▸ **Work order**:
For every line of the records below that holds "Cookies", add one. Give only the final total.

▸ **Task data**:

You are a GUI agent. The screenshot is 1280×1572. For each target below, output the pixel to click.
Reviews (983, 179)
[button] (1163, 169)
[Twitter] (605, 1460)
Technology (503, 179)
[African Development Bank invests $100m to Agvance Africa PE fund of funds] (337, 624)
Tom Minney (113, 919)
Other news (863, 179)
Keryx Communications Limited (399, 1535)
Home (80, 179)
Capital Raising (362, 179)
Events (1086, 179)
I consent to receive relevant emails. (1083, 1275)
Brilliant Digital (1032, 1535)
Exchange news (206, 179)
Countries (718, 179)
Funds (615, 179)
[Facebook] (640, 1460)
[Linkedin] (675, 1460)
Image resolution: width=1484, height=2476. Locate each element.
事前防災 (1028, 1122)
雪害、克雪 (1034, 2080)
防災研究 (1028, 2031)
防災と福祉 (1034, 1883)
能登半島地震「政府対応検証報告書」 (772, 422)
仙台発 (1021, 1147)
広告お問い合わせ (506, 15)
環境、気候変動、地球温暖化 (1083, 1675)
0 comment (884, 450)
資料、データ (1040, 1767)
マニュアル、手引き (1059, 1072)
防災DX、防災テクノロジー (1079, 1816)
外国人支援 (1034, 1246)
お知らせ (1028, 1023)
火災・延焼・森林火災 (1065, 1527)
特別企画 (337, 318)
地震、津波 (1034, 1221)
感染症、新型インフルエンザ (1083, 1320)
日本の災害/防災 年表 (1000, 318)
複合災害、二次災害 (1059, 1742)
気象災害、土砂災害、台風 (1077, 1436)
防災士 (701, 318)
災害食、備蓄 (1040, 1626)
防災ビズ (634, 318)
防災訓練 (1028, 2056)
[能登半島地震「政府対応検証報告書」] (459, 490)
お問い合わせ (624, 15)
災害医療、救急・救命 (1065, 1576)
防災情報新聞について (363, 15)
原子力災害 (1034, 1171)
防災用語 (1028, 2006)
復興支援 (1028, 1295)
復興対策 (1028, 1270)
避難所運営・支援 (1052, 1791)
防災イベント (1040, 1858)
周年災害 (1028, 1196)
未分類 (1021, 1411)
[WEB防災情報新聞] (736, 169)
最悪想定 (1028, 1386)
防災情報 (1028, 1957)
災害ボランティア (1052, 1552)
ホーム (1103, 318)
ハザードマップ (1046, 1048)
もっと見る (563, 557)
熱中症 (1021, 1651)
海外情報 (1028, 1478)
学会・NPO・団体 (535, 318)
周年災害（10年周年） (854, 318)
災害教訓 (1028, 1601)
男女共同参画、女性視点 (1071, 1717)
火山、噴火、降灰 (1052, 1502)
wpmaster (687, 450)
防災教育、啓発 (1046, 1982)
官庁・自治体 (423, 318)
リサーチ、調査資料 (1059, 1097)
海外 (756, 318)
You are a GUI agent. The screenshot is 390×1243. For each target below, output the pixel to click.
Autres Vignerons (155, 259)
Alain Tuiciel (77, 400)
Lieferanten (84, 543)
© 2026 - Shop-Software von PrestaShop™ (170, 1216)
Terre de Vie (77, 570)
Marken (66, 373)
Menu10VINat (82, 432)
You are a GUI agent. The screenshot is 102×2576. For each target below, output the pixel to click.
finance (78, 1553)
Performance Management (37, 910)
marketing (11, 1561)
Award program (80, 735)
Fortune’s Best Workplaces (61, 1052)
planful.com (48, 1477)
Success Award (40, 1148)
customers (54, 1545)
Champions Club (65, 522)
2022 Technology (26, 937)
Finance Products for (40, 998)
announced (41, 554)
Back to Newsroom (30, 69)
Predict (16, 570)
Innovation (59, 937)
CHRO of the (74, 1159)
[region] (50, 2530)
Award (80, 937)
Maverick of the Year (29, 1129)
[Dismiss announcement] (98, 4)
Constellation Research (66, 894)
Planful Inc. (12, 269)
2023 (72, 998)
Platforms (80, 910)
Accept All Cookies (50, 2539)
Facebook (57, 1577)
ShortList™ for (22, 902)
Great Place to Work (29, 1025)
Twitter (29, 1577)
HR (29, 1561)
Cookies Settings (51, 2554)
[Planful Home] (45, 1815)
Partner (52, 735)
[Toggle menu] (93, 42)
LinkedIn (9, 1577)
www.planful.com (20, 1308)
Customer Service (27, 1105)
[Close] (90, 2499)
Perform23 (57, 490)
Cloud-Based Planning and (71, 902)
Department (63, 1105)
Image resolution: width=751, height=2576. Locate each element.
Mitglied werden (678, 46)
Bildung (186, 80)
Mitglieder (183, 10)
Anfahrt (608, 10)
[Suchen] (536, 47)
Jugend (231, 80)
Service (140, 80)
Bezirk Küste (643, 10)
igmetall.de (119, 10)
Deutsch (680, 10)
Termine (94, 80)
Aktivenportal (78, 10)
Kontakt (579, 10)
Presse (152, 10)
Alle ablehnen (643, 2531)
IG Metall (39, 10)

▸ **Exercise response**:
2